| WORK TO COMPLETE |
Copy nothing from the entries below except the lines from the one containing "Image resolution: width=1568" through the one containing "Viewport: 1568px width, 778px height.", and copy those exactly.

| DATA IN THIS EXERCISE |
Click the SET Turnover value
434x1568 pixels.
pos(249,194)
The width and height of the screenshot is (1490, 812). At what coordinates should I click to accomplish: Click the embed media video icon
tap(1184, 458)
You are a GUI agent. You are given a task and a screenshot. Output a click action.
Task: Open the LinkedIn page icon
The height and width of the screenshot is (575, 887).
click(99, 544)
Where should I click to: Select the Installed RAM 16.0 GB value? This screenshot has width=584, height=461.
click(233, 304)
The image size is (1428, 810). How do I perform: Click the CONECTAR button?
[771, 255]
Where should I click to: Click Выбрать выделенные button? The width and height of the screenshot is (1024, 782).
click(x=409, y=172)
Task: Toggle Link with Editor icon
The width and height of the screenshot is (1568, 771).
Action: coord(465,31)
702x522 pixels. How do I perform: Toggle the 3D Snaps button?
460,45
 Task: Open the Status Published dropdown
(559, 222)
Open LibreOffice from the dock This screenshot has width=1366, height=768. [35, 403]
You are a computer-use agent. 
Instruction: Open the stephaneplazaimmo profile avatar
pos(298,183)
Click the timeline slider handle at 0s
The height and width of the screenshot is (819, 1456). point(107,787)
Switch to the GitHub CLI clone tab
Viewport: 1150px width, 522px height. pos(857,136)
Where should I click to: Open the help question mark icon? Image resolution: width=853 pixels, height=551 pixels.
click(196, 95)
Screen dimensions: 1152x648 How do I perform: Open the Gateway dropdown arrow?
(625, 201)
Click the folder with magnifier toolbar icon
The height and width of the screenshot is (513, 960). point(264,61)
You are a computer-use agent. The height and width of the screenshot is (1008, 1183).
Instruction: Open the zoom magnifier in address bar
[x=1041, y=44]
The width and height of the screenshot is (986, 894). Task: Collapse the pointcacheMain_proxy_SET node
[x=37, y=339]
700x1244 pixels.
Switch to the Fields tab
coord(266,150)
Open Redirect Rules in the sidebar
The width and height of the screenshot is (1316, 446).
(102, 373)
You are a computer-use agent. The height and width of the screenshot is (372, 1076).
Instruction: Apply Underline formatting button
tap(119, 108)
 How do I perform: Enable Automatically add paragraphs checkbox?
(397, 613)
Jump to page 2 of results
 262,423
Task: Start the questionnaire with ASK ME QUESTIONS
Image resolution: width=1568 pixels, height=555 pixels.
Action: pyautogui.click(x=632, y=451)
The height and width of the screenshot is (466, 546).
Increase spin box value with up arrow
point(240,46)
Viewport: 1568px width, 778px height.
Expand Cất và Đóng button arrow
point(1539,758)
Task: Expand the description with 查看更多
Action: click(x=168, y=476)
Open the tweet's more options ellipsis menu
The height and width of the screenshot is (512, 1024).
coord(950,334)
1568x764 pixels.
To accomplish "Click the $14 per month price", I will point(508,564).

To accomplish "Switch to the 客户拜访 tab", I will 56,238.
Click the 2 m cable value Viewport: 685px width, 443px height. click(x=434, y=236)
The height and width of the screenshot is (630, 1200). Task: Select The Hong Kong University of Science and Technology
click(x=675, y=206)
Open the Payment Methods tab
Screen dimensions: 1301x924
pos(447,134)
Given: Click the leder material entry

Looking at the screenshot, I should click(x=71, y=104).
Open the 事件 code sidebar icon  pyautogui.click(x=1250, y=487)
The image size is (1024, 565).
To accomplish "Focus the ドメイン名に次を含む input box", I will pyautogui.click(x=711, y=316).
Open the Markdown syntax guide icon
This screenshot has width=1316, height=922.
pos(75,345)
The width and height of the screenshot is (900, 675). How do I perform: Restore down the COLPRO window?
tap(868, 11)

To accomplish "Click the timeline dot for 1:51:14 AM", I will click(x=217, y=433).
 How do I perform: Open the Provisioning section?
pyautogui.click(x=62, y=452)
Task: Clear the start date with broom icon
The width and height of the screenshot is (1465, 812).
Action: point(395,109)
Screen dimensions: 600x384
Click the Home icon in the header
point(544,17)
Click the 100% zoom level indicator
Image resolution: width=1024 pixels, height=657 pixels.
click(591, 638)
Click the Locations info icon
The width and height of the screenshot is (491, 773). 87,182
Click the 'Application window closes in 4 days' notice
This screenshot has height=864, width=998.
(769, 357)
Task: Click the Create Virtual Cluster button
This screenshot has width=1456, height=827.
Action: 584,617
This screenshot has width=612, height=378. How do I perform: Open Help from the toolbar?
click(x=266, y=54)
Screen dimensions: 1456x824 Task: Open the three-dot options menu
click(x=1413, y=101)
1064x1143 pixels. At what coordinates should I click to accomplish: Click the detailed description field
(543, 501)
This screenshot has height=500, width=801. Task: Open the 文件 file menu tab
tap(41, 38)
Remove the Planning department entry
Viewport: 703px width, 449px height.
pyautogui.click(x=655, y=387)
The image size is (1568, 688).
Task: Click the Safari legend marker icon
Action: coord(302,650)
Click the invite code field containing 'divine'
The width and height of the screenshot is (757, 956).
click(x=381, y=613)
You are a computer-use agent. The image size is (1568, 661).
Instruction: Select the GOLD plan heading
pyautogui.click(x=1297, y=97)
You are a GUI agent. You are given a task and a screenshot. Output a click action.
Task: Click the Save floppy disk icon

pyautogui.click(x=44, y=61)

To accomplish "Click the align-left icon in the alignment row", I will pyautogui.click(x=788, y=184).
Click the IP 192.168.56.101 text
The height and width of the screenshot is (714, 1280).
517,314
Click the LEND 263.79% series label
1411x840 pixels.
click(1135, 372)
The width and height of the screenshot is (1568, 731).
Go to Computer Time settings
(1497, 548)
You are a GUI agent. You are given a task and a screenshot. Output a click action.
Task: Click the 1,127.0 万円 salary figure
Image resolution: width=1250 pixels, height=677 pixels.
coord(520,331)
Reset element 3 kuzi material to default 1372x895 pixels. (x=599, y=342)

| YOUR RESPONSE |
Image resolution: width=1568 pixels, height=555 pixels.
Action: pyautogui.click(x=632, y=451)
The height and width of the screenshot is (466, 546).
Increase spin box value with up arrow
point(240,46)
Viewport: 1568px width, 778px height.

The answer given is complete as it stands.